さよならニッポン、新時代の国際人としての心構え

「日本ってどんな国なんだ?」

 約20年前だろうか、僕がアメリカ在住の中学生だったころは、日本人が物珍しかったのか、アメリカ人の学友に日本という国について聞かれることが多かった。その時は日本について答えることがとても簡単だった。

 お前のお父さん、お母さんが乗ってる車を作ってる国だよ。この小型のウォークマンすげーだろ、僕の国が作ったんだぞ。マリオ知ってるか?あれも僕の国だ。さらには当時のヒットしていた映画「カラテキッド」(邦題:ベストキッド)まで、主人公が日本人の師匠から空手を学ぶという設定で大ヒットしていた。

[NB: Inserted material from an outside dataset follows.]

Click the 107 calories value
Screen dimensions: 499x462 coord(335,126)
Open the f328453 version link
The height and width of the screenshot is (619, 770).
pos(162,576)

「日本は凄い」そう言い切れる物が海外には数多く存在していた。日本人として自信満々だった。まさにグレートニッポンに背中を押されて日本を説明していた。当時、アメリカで有数の課税所得を誇る地域の学区に通っていたが、その中でもグレートニッポンマジックは僕を守ってくれた。日本が世界に提供しているものを説明するだけで、まわりから尊敬してもらうことができた。今考えてみると僕は日本を背負っていたのではなく、強い日本に背中を守ってもらいながら、海外と戦っていたのかもしれない。

さて、今はどうだろう?

 音楽プレーヤーは間違いなくウォークマンではなくiPodだ。2007年頃までの北米市場では、ipodのシェアが6割に対してソニーのシェアは1割弱であった。ウォークマンを買っているのは世界でも日本人だけだ。また、日本の車産業もゲーム産業も昔ほどの市場占有力はもうない。さらにはあのベストキッドまでがリメイクされて、ウイル・スミスの息子がジャッキーチェンから中国拳法を学ぶ話になってしまった。

 もう国際社会において強き良き日本は存在していないといっても過言ではないだろう。実際はまだいろいろな産業の中で日本がリードしているものは多いとは思うが、ただ世界の中で与える日本のイメージインパクトは昔と比べたら雲泥の差だということを理解する必要はあるだろう。